- Objective -
Transcribe the stretch of lines from the one containing "I will coord(1027,41)." through the one containing "tap(85, 315)", including both, and nothing else.

- Stored rows -
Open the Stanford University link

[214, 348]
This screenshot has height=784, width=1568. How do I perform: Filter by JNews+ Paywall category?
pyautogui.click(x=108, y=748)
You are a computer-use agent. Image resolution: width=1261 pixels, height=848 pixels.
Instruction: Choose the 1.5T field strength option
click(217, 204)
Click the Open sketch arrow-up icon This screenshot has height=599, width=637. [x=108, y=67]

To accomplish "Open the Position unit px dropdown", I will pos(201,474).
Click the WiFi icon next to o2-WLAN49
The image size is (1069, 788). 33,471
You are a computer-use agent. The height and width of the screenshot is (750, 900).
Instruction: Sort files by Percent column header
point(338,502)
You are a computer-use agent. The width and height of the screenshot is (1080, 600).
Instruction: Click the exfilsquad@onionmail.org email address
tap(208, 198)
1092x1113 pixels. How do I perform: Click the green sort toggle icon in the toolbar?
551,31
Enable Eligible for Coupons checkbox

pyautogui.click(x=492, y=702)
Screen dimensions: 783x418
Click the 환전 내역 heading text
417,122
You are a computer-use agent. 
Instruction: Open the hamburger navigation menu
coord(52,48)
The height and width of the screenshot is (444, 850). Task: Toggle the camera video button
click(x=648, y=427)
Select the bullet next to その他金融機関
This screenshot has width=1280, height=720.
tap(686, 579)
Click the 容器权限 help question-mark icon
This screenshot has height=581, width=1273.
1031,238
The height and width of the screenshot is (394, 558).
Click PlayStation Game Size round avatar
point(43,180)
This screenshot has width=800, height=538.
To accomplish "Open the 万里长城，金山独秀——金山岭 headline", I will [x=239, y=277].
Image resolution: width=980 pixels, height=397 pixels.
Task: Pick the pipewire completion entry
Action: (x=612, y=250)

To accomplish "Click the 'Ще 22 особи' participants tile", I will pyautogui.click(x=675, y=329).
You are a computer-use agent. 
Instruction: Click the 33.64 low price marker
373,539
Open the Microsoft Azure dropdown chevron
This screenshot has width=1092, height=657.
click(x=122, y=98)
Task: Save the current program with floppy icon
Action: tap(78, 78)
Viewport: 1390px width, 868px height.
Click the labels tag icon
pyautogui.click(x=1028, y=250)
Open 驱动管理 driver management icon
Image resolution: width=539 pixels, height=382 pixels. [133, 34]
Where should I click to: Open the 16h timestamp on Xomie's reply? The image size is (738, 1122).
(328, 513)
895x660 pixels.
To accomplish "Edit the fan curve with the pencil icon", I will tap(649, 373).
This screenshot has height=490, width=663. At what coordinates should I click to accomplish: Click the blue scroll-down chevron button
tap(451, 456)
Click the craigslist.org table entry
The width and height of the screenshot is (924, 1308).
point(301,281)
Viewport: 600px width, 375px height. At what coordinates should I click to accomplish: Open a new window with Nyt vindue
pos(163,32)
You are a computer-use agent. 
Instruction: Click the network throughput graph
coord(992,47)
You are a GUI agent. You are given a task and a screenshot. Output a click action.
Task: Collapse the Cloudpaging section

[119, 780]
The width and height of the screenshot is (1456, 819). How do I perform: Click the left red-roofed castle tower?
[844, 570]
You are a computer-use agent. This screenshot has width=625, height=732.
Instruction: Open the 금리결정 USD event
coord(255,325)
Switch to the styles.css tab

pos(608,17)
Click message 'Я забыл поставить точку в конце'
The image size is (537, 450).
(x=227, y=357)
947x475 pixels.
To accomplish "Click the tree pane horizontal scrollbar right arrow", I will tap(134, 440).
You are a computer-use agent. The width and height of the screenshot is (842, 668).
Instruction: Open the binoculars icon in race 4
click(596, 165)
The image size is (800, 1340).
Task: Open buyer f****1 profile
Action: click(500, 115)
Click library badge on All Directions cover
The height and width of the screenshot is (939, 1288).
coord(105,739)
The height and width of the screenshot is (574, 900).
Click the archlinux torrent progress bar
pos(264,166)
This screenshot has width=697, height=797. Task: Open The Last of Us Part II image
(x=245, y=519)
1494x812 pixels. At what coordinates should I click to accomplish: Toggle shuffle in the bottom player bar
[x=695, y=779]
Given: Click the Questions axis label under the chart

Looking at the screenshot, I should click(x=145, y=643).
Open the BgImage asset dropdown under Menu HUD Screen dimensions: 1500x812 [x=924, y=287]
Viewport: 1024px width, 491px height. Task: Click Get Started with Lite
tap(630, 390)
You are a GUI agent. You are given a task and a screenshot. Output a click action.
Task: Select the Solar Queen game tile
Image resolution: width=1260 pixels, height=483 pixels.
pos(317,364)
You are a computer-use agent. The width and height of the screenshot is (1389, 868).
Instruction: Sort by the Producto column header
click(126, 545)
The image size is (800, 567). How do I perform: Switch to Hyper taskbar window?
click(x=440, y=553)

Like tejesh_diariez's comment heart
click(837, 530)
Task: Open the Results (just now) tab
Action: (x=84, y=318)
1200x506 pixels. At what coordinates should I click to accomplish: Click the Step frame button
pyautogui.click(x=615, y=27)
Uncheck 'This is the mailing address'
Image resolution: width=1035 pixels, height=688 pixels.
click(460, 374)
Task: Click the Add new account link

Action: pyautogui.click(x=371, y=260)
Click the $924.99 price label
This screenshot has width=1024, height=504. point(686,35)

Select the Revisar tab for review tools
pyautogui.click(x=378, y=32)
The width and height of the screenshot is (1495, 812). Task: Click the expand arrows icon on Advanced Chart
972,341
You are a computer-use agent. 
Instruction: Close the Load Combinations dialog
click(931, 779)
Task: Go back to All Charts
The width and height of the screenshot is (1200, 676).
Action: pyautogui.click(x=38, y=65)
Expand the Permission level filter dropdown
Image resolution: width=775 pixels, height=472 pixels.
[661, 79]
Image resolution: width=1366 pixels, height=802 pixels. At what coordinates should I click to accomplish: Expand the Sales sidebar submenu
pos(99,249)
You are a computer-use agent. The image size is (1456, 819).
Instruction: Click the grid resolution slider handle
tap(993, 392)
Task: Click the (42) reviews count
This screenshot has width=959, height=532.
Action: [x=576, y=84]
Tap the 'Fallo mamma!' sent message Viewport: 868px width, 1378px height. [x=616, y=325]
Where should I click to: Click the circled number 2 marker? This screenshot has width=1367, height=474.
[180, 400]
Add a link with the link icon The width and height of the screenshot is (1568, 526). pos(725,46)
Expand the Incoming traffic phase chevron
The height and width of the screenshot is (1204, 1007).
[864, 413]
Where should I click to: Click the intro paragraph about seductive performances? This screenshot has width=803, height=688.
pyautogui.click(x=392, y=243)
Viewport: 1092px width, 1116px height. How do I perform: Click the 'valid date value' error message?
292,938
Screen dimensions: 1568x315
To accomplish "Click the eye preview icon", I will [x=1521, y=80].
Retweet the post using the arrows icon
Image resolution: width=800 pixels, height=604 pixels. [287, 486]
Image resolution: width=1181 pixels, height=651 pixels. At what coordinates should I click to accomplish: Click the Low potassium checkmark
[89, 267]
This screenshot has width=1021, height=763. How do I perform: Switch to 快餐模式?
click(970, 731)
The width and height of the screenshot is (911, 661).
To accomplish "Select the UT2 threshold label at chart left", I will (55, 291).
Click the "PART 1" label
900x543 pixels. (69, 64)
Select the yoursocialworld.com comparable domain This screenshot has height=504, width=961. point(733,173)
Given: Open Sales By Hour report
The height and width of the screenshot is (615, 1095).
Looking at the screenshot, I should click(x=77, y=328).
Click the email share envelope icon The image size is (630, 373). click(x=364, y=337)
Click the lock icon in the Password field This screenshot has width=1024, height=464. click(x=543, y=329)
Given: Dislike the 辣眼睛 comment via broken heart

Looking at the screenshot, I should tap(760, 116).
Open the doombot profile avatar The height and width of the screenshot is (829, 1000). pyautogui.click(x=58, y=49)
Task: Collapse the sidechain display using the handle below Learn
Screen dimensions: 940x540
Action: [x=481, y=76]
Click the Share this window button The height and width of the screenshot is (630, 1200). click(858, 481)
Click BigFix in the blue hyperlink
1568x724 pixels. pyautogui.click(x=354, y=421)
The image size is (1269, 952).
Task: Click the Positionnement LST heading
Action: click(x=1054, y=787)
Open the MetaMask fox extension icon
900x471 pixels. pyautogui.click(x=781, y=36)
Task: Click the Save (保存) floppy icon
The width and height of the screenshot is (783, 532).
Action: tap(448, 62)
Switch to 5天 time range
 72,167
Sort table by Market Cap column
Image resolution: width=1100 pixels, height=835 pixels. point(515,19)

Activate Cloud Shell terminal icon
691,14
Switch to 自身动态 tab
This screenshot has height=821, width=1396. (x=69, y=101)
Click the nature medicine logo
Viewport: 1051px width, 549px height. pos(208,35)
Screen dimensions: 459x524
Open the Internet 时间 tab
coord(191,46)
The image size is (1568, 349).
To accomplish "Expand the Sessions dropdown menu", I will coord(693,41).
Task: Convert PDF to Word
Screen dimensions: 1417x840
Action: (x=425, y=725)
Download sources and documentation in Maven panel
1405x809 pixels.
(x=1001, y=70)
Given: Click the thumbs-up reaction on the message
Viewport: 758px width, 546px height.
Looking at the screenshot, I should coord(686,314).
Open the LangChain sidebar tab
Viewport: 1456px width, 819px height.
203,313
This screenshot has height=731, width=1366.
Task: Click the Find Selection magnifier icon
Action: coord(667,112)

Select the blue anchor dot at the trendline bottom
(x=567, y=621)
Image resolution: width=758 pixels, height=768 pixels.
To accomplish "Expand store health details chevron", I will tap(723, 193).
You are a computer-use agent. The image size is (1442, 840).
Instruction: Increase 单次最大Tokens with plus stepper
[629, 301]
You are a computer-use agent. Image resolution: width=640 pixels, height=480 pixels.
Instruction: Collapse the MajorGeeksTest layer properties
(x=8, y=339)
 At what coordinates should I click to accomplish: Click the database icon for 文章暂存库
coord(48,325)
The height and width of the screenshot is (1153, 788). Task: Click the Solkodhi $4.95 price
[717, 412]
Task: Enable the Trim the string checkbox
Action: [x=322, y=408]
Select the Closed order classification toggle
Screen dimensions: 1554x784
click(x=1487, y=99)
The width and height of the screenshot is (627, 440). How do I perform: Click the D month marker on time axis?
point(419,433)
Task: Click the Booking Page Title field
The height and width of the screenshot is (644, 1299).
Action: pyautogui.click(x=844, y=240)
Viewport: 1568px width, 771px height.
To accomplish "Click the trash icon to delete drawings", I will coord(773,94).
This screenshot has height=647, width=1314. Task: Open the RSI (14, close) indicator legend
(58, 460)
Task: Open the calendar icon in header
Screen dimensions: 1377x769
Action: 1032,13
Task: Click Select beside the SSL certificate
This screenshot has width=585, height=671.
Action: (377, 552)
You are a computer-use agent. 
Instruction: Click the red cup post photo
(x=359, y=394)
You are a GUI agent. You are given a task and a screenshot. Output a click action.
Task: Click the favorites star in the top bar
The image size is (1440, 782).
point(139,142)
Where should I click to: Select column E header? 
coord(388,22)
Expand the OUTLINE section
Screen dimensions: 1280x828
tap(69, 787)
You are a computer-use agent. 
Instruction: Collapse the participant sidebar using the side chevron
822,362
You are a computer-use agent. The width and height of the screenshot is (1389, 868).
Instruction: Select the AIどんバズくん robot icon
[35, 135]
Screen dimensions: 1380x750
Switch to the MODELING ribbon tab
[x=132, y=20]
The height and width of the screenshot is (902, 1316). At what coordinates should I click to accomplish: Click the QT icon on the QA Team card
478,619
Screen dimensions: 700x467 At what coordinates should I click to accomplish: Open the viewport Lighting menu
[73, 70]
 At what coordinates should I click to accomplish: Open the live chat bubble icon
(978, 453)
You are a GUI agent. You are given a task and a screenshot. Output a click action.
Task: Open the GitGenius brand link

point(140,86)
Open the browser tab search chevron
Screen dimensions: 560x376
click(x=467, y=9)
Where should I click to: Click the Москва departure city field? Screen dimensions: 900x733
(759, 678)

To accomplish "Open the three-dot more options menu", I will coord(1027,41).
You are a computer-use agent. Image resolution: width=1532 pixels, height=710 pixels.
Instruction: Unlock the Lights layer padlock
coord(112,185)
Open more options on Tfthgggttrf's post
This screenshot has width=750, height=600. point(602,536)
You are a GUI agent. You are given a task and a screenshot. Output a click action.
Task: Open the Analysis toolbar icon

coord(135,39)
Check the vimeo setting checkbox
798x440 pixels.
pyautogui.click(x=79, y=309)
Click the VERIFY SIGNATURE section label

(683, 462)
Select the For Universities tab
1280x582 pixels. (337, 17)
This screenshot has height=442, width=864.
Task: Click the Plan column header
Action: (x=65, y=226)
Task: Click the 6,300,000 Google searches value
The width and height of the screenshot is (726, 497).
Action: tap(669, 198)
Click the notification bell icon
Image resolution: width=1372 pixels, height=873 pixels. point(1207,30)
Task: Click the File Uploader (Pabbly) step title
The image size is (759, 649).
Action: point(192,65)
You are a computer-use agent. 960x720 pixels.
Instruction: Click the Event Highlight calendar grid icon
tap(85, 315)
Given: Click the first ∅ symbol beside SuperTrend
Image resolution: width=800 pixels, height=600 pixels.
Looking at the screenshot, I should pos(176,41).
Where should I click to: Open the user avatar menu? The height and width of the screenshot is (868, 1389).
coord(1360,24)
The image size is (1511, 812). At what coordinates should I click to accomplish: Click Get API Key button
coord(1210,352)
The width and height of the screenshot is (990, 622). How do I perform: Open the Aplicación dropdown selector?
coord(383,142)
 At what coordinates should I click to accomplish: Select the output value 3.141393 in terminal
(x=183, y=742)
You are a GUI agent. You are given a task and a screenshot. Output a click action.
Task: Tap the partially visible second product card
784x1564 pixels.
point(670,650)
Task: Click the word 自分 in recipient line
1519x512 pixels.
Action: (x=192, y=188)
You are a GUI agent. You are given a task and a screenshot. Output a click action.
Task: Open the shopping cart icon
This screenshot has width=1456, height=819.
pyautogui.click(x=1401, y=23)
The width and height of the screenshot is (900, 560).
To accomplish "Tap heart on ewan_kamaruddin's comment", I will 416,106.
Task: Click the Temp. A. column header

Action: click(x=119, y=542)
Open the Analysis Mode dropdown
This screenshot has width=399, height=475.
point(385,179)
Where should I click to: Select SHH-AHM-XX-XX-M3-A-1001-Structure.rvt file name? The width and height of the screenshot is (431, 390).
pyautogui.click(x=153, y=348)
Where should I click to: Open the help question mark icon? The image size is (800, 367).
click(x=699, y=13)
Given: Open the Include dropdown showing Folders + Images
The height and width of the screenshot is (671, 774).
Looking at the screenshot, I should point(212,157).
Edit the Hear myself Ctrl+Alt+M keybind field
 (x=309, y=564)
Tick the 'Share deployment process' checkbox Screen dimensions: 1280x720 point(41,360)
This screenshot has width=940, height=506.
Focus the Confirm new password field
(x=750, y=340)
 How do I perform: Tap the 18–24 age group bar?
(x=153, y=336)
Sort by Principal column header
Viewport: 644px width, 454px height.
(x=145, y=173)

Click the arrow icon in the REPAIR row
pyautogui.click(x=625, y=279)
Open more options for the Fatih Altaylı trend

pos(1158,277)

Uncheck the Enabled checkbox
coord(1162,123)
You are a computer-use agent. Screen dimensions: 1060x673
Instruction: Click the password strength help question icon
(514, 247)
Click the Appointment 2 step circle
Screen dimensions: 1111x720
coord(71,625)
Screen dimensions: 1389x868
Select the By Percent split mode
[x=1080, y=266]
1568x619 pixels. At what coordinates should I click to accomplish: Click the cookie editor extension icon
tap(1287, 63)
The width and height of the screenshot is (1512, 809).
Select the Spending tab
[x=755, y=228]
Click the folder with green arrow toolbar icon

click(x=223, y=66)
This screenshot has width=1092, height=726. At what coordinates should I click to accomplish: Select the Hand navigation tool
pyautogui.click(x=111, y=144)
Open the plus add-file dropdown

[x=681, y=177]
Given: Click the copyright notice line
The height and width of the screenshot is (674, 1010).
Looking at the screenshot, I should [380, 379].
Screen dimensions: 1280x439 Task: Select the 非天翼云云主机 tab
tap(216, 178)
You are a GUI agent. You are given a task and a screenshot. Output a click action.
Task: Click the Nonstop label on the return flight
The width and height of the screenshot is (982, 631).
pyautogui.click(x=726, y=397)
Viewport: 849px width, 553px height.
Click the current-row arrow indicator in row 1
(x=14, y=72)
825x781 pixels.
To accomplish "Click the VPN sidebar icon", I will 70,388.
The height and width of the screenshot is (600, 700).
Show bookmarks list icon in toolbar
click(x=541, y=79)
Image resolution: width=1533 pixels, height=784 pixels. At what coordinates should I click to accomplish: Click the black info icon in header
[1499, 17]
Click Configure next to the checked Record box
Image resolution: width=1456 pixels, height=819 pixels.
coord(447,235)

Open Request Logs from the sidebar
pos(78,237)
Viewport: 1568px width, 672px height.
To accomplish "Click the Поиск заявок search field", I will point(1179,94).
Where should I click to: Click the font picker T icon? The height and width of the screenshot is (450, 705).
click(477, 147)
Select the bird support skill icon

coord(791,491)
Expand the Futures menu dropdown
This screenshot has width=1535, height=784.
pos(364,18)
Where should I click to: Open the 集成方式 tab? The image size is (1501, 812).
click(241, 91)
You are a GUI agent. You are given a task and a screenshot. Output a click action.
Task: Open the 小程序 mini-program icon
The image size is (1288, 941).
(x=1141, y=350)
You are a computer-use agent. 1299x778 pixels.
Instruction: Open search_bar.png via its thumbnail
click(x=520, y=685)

- Final answer -
To accomplish "Open the three-dot more options menu", I will coord(1027,41).
You are a computer-use agent. Image resolution: width=1532 pixels, height=710 pixels.
Instruction: Unlock the Lights layer padlock
coord(112,185)
Open more options on Tfthgggttrf's post
This screenshot has width=750, height=600. point(602,536)
You are a GUI agent. You are given a task and a screenshot. Output a click action.
Task: Open the Analysis toolbar icon

coord(135,39)
Check the vimeo setting checkbox
798x440 pixels.
pyautogui.click(x=79, y=309)
Click the VERIFY SIGNATURE section label

(683, 462)
Select the For Universities tab
1280x582 pixels. (337, 17)
This screenshot has height=442, width=864.
Task: Click the Plan column header
Action: (x=65, y=226)
Task: Click the 6,300,000 Google searches value
The width and height of the screenshot is (726, 497).
Action: tap(669, 198)
Click the notification bell icon
Image resolution: width=1372 pixels, height=873 pixels. point(1207,30)
Task: Click the File Uploader (Pabbly) step title
The image size is (759, 649).
Action: point(192,65)
You are a computer-use agent. 960x720 pixels.
Instruction: Click the Event Highlight calendar grid icon
tap(85, 315)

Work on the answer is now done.